This is where we get the split of two different color measuring tools. Colorimeters try to simulate our eyesight by using three sensors tuned to the wavelengths our eyes see, plus mathematical models of human color perception. (We’re going to ignore the rare tetrachromat who have a fourth type of cone and superhuman color perception.)
Meanwhile, spectrophotometers are devices that specifically measure the wavelengths coming from an object, the “spectral power distribution”, and thus are more “objective” in a sense. A human may not be able to perceive the differences between measurements, but they’re definitely there. These do related, but distinct, jobs and you can’t substitute one for another. One tells you what color a human will perceive the color as, while the other will tell you what sort of light is actually being put out.
The CIE 1931 color spaces
So how do colorimeters and such model color perception?
It starts with the basic assumption of an additive color theory of light, which most of us learned in grade school as how the primary colors of red, green, and blue can be added to each other to form any color. Truth is, different sets of red/green/blue can be considered primary so long as they add up to the correct colors. They’re considered “stimulus” colors because what’s important is how the wavelengths stimulate the cones in our eyes, regardless of whether it is a single wavelength of light or some mix. A color is defined as the degree of stimulation of all the cones taken together, regardless of the specific light components. We’re going to leverage the fact that metamerism happens to allow us to recreate the sensation of colors that aren’t actually present.

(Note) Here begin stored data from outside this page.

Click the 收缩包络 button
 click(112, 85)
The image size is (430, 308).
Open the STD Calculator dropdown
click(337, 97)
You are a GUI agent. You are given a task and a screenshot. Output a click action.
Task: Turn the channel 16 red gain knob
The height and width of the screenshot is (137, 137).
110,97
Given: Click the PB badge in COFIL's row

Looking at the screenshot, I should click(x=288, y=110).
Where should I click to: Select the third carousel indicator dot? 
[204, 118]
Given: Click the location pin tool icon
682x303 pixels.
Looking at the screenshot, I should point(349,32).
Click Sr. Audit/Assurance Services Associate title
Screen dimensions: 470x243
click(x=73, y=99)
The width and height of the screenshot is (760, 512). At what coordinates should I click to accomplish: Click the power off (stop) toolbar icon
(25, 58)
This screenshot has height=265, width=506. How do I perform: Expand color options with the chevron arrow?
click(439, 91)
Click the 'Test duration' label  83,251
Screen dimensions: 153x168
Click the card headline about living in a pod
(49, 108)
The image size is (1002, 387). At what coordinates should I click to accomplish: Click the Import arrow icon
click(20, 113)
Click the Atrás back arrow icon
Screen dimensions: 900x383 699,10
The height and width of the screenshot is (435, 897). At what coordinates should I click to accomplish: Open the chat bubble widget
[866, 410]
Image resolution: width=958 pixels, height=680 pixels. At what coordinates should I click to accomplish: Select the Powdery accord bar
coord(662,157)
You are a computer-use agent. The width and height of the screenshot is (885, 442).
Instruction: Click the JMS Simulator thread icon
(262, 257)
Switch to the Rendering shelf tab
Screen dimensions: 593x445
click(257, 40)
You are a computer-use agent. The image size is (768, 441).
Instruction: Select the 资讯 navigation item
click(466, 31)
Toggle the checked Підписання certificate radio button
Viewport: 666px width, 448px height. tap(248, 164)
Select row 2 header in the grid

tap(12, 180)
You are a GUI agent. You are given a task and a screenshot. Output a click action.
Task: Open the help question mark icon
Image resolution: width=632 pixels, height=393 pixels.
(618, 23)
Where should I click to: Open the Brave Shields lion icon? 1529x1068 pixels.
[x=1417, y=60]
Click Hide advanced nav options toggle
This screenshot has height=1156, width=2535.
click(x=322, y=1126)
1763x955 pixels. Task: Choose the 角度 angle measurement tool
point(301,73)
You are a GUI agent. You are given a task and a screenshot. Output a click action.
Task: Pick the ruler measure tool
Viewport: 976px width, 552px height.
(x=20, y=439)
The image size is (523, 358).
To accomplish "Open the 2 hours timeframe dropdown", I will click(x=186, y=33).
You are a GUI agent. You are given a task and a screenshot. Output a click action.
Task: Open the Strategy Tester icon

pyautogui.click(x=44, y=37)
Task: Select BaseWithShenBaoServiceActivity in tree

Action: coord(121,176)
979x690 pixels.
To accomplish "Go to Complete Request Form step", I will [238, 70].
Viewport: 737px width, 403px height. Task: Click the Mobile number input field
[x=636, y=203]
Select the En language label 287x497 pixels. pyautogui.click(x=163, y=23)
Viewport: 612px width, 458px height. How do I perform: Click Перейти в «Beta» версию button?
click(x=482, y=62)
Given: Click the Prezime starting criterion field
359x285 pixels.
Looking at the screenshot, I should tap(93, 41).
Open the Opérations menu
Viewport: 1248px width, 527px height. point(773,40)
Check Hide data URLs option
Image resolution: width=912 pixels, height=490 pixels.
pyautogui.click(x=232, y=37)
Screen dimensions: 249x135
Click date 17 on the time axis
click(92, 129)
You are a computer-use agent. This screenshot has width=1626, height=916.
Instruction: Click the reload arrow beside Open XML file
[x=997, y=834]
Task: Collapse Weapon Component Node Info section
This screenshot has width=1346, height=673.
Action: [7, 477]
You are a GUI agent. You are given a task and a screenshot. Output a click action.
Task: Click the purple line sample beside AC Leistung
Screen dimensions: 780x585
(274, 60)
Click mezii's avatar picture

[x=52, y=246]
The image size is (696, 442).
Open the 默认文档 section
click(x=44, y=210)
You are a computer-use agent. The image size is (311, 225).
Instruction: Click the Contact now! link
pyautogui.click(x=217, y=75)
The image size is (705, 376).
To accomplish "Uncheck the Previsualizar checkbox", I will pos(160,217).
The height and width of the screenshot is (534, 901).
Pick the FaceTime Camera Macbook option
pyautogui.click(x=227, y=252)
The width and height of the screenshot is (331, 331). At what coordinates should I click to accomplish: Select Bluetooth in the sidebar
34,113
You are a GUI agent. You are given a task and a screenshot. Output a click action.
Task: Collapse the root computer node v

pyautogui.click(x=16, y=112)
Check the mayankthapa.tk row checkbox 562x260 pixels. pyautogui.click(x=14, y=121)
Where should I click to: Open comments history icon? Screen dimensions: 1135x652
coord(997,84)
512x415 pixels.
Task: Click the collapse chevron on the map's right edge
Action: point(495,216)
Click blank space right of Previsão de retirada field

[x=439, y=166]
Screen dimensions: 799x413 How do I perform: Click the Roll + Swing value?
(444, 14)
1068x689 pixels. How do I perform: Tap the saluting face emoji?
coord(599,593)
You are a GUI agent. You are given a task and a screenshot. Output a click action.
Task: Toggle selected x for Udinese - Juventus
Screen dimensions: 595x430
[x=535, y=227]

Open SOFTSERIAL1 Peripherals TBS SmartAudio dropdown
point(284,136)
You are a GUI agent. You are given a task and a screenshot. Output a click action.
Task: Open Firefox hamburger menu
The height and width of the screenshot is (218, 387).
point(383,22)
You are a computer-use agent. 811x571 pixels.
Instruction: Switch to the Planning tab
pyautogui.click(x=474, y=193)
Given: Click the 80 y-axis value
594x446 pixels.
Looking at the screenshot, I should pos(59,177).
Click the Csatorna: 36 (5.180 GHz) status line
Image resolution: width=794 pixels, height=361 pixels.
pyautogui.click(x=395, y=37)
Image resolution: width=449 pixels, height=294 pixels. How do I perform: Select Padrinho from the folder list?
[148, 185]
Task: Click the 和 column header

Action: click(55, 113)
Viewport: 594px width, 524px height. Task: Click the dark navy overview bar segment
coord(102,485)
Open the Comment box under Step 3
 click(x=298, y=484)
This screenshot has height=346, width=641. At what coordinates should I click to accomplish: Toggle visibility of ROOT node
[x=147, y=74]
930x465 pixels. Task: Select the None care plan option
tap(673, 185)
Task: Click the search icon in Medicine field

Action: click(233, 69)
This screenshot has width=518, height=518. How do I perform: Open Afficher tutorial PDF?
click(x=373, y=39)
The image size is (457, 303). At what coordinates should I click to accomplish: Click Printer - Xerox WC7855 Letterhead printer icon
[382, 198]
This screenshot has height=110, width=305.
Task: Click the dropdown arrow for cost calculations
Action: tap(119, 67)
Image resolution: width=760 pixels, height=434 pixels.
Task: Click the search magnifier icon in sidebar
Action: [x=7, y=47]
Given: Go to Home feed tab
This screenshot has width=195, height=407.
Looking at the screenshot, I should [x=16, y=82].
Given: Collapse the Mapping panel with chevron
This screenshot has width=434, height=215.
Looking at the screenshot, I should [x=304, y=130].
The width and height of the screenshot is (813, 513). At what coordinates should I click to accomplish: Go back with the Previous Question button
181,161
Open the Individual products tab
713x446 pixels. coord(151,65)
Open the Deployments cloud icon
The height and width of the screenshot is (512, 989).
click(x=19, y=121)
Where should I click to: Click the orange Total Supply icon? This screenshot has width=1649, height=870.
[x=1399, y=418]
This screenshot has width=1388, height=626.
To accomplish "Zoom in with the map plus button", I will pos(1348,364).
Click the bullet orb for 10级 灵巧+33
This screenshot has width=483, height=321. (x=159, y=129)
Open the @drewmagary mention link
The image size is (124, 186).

Back in the 1920’s two researchers, William David Wright and John Guild, independently did experiments where they would show subjects a color and have them dial in a mix of primary colors to reproduce the colors. These experiments provided the data needed to map out how human eyes combined primary colors of 700nm, 546.1nm and 435.8nm to match all sorts of colors. The later two wavelengths were picked because they’re common emission spectra of mercury. The 700nm was picked because apparently our eyes have trouble distinguishing differences up near the top of the visual range (roughly 380nm to 750nm), so it was “good enough”.
The data for the 17 subjects between the two researchers agreed enough that it was used by the International Commission on Illumination (the CIE, because it’s a French name) to model a standard observer looking at a color filling 2 degrees of vision (the roughly size of the fovea where our color vision is most acute, about the size of your thumb at arms length). That standardized eye’s conception of a color is modeled by a “color matching function” — that is to say, the subjects were asked to match a pure color wavelength with a mix of primary color wavelengths.
One interesting aspect about color matching functions is that you might notice that some colors on the graph take on a negative value at times. This is because 3 primary colors can’t reproduce all the colors of the full spectrum. So to match a specific wavelength of light in the experiments, the subjects would wind up bringing one color (often red) to zero, and it still won’t be enough. The researchers then cleverly put extra colored light on the object until the resulting color matched what the subjects could dial in.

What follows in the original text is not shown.